With a quarterback who led the nation in total offense returning, Texas Tech feels secure in knowing — barring injuries — that position is in good hands for the next two seasons.
And Kliff Kingsbury is hopeful Pat Mahomes’ successor is a guy from Mansfield who just signed with Tech on National Signing Day on Wednesday.
Jett Duffey, a four-star recruit from Mansfield Lake Ridge, is the heir to one of college football’s most prolific offense, which somewhat unbelievably scored more points in 2015 than it ever has.
Duffey was one of 24 recruits in Kingsbury’s fourth class at Texas Tech. They include three from Dallas Skyline and two big, tall and athletic receivers, who expected to provide a missing dynamic from Tech’s offense.
In a perfect world, Duffey won’t see the field at all in 2016.
“We hope to redshirt,” Kingsbury said Thursday at the Hilton Anatole for the school’s annual recruiting update for the Red Raider Club. “You look around the country, you better have three ready to go, but we hope we can sit him his first year, and watch Pat play, learn from Pat, pick those things up, slide him in there and keep it rolling.”
When I first met Jett he was 5-[foot]-9, a sophomore. We thought ‘well, he can really spin it, but I don’t know if he’s going to be big enough. But he grew [6-foot, 180 pounds], and we’re thrilled to death.
Texas Tech coach Kliff Kingsbury on Jeff Duffey
Duffey, who enrolled at Tech for the spring semester, was one of Dallas-Fort Worth’s top playmakers while leading Lake Ridge to the Class 5A Division I state final in December.
He completed 59 percent of his passes for more than 2,900 yards and 29 touchdowns against only seven interceptions.
Like Mahomes, he’s also mobile. Duffey had more than 1,600 yards on the ground and 19 touchdowns.

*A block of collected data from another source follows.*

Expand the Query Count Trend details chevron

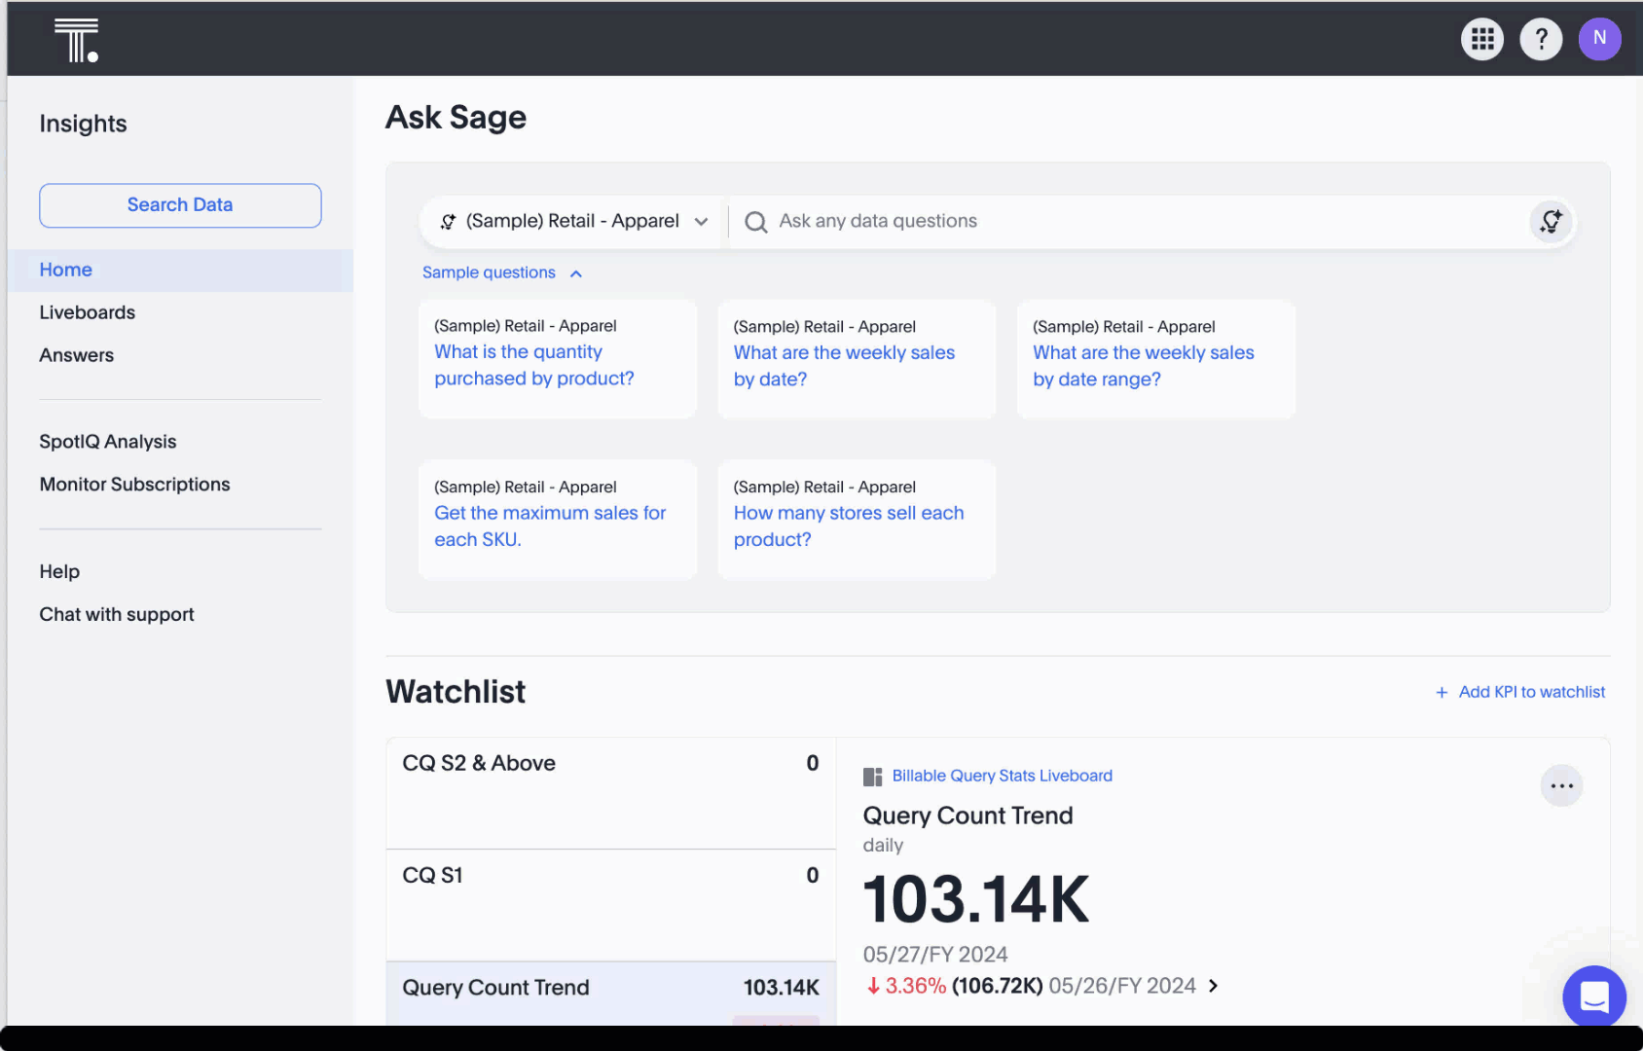click(x=1213, y=986)
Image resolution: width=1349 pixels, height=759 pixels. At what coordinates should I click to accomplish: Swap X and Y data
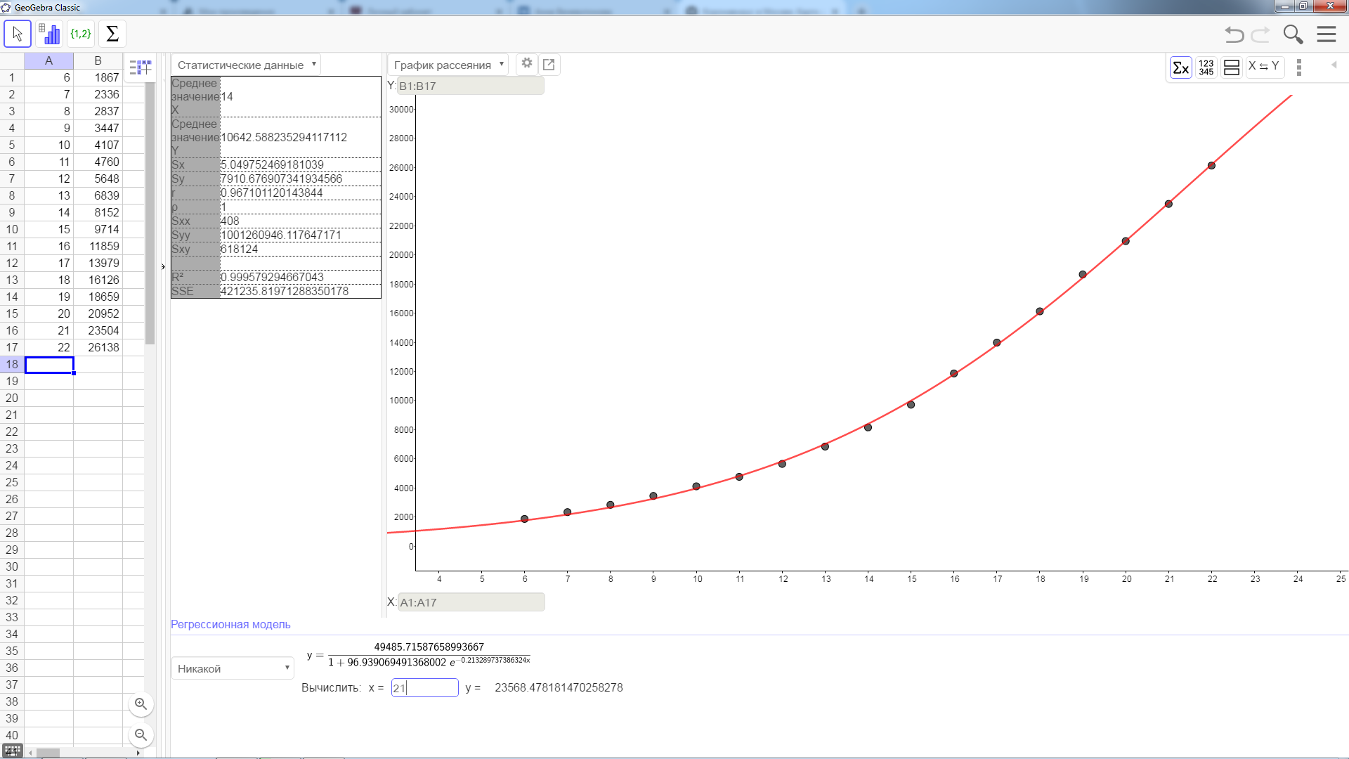coord(1263,66)
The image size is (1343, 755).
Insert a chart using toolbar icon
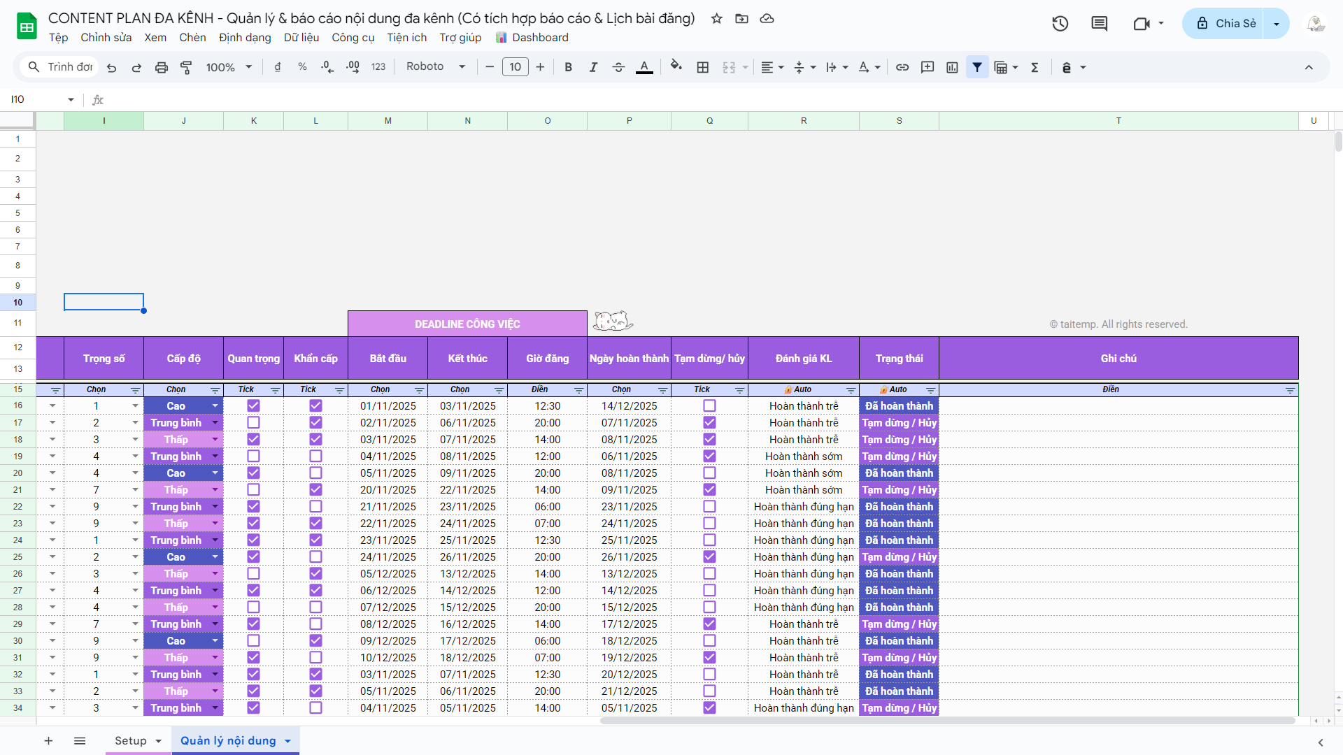952,67
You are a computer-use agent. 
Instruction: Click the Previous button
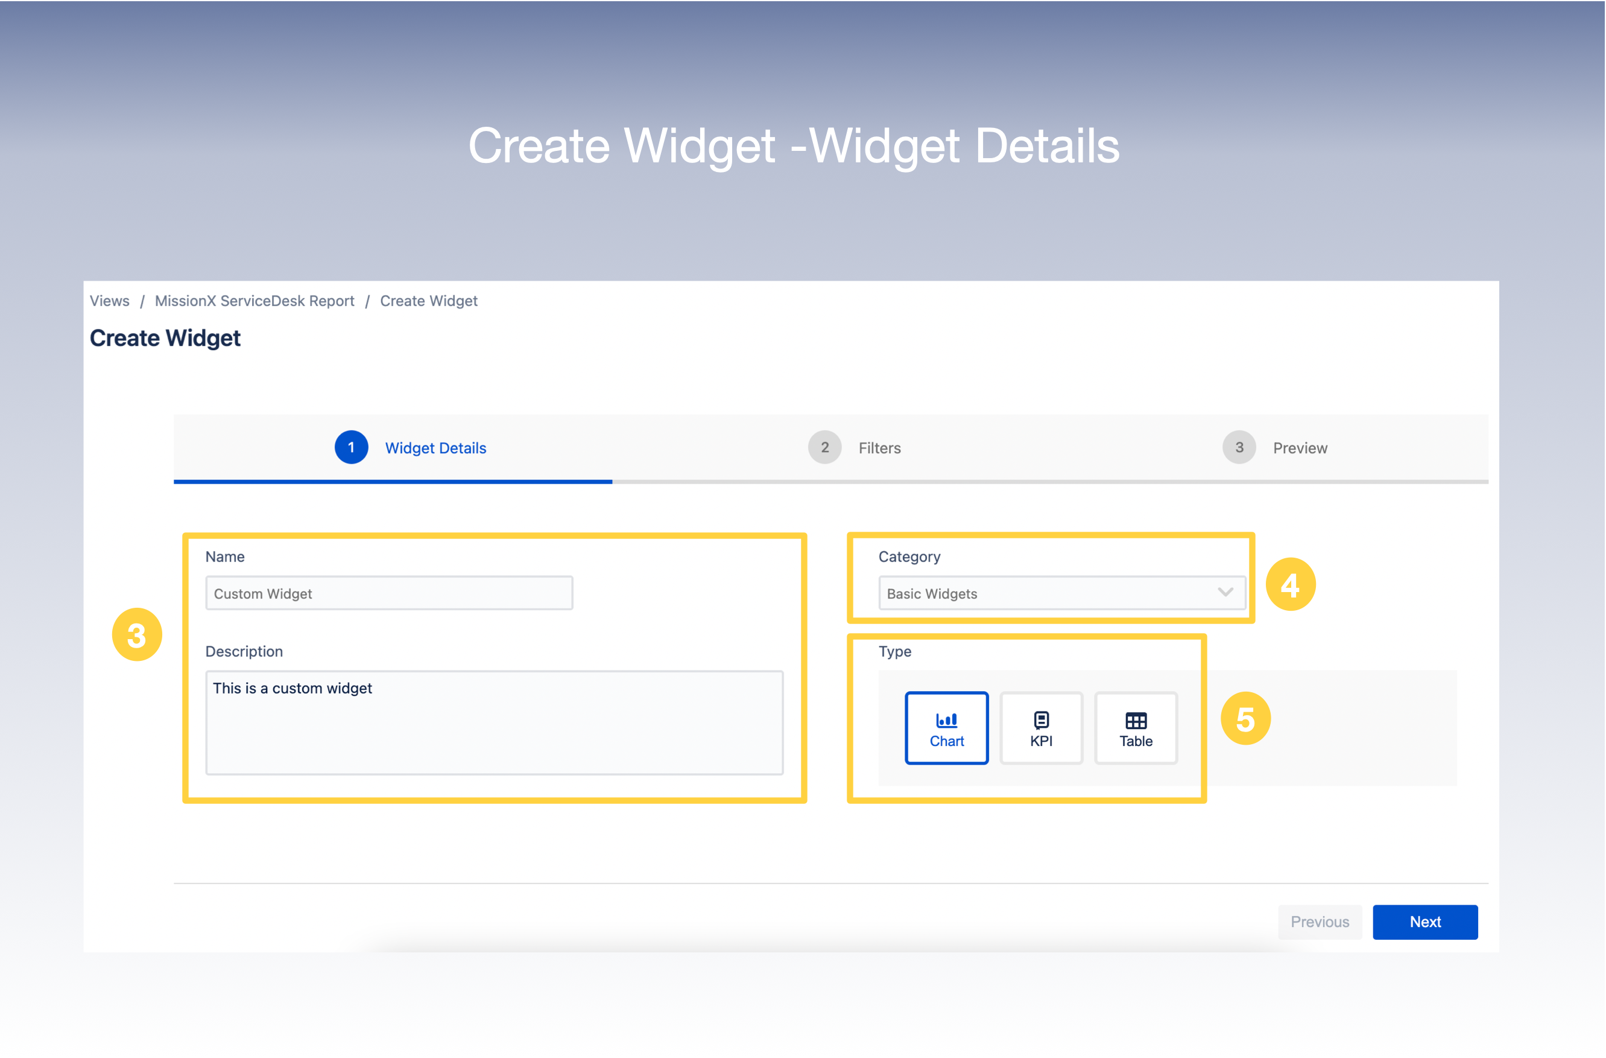point(1319,922)
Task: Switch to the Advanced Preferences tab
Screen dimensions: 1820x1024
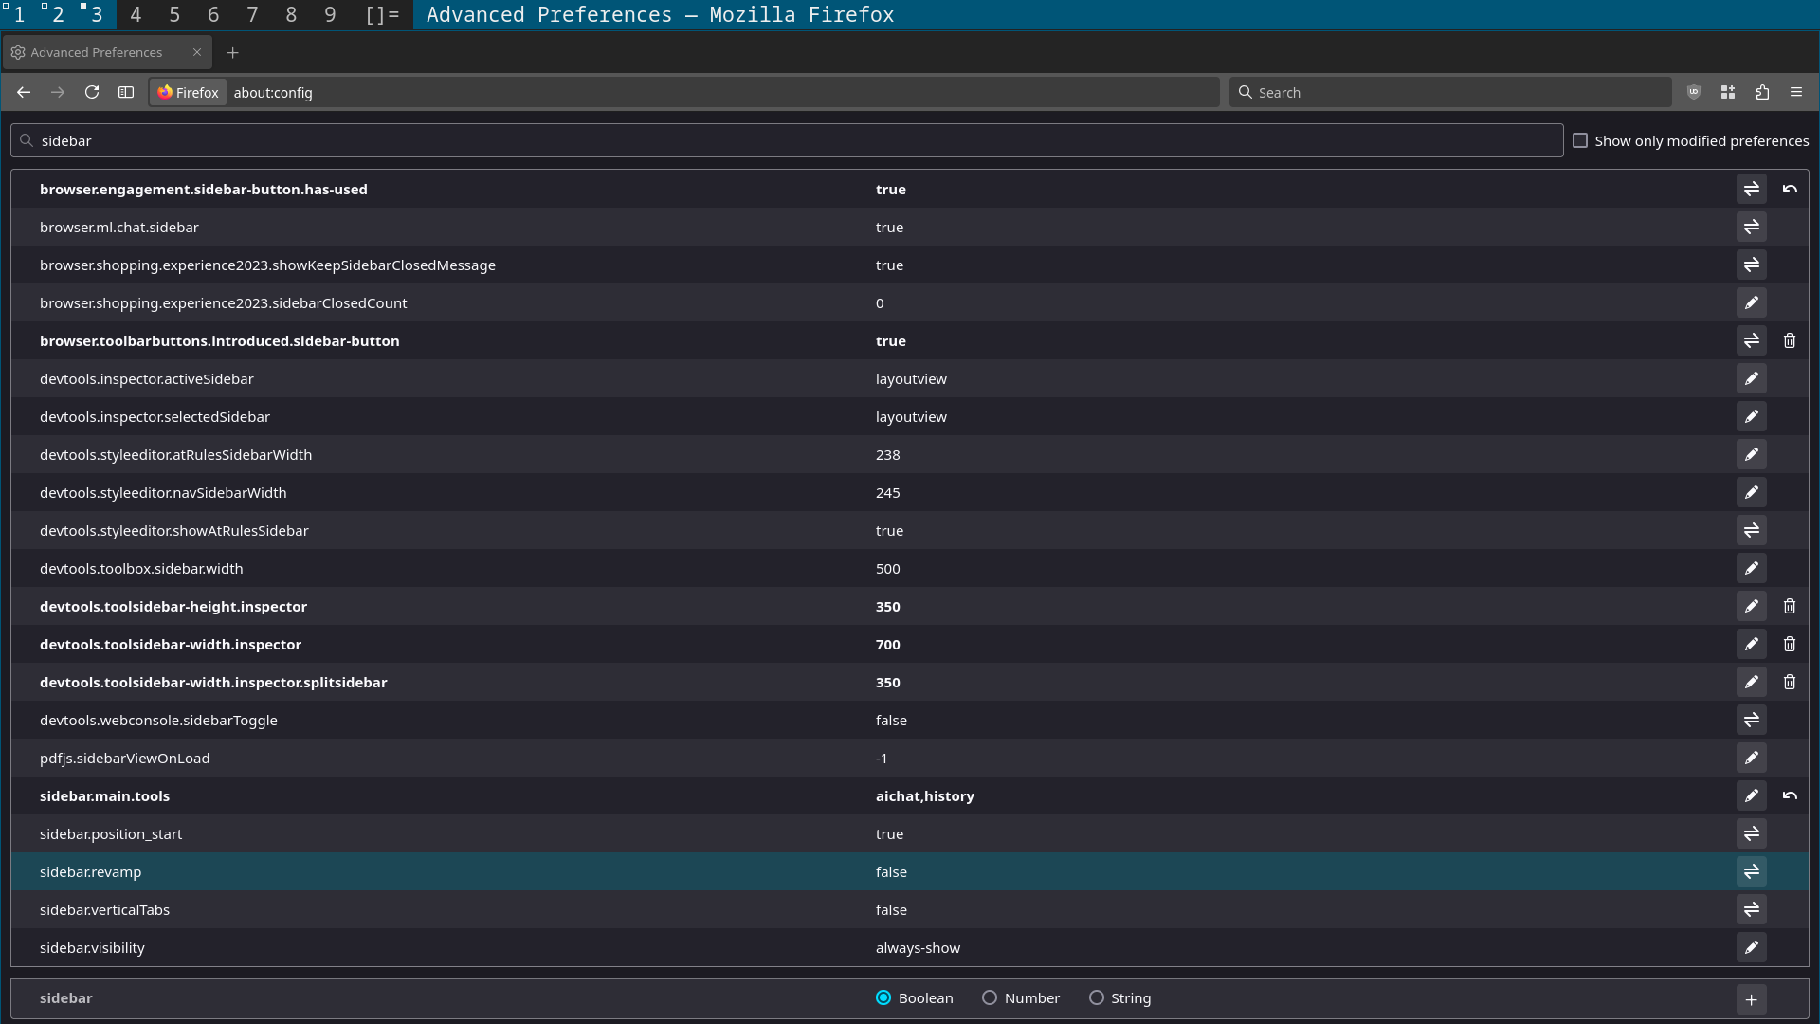Action: tap(96, 52)
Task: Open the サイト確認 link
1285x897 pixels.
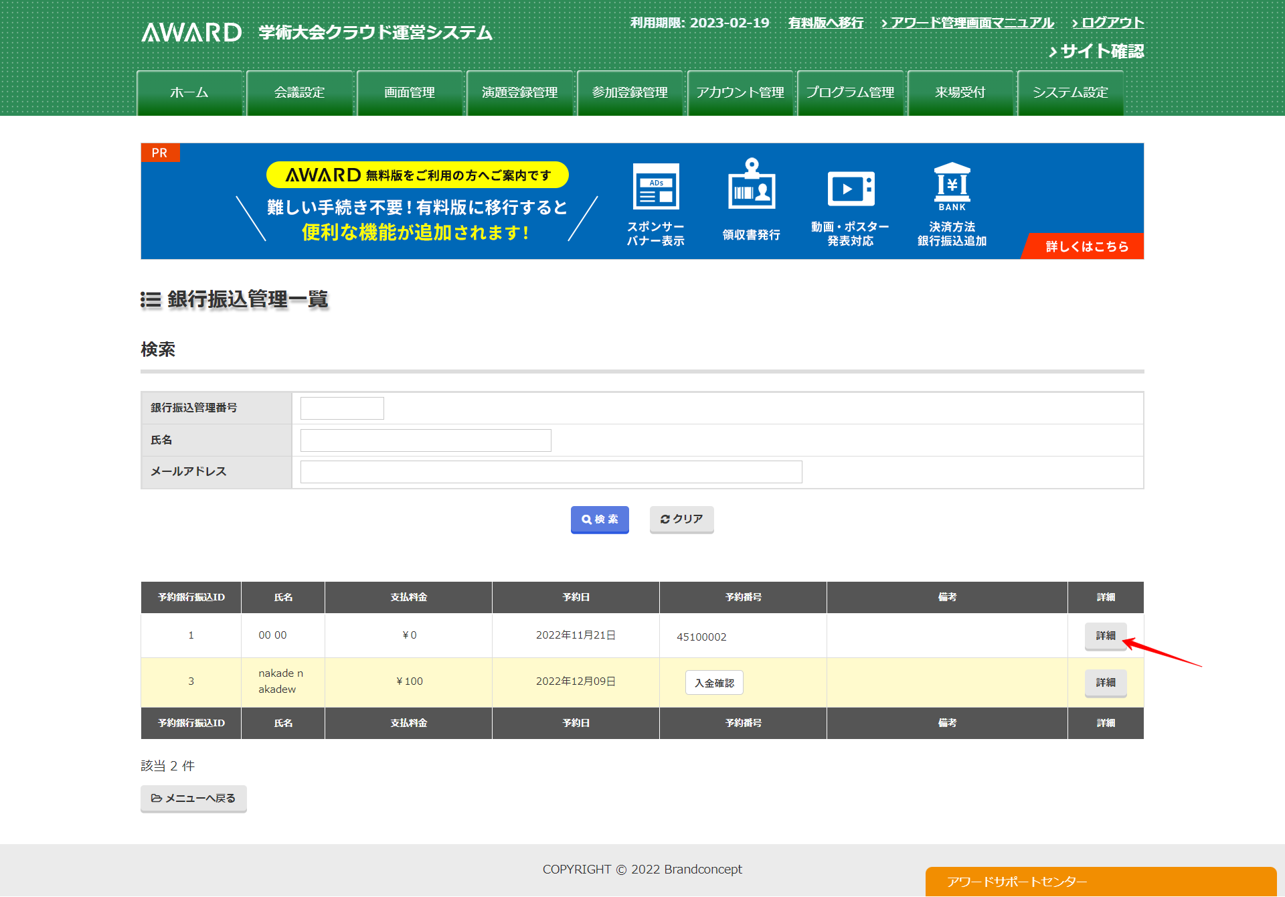Action: tap(1096, 52)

“When I first met Jett he was 5-[foot]-9, a sophomore,” Kingsbury said. “We thought ‘well, he can really spin it, but I don’t know if he’s going to be big enough. But he grew [6-foot, 180 pounds], and we’re thrilled to death … and to get him here early in our offense and in our training.”
The Red Raiders’ Class of 2016 was ranked as high as No. 30 in the nation by Scout.com and were 45th in the 247 team composite rankings..
We expect him to play early because of his physical stature, and how developed he is. He’s big, athletic, a kid who will run through a wall, works out like crazy.
Kliff Kingsbury on Keller defensive end Houston Miller
It also includes 14 defenders Kingsbury hopes can help address a glaring need and includes another local player that the coach hopes can contribute immediately.
Keller defensive end Houston Miller, a 6-3, 240-pounder, will be on the field in 2016.
“We expect him to play early because of his physical stature, and how developed he is,” Kingsbury said. “He’s big, athletic, a kid who will run through a wall, works out like crazy.
“And he loves Texas Tech.”
Two of three recruits from Dallas Skyline — Clarence Henderson (6-2, 230 pounds) and Joe Wallace (6-1, 320) — will be counted on to play on the defensive line as true freshmen and improve one of the worst defenses in the nation.
The bling in this class, however, likely will be T.J. Vasher (6-5, 198) of Wichita Falls Rider and Derrick Willies (6-3, 205) of Trinity Valley Community College. Both add something never seen in Tech’s offense: big, tall and athletic receivers who can go downfield and get up for balls.
Tech has relied mostly on smaller receivers.
It’s a dimension that excites the coach and his star quarterback, who apparently is also quite the recruiter.
“Those guys [receivers] want to play with [Mahomes]. They know if you’re playing with him, you’re going to get the ball,” Kingsbury said.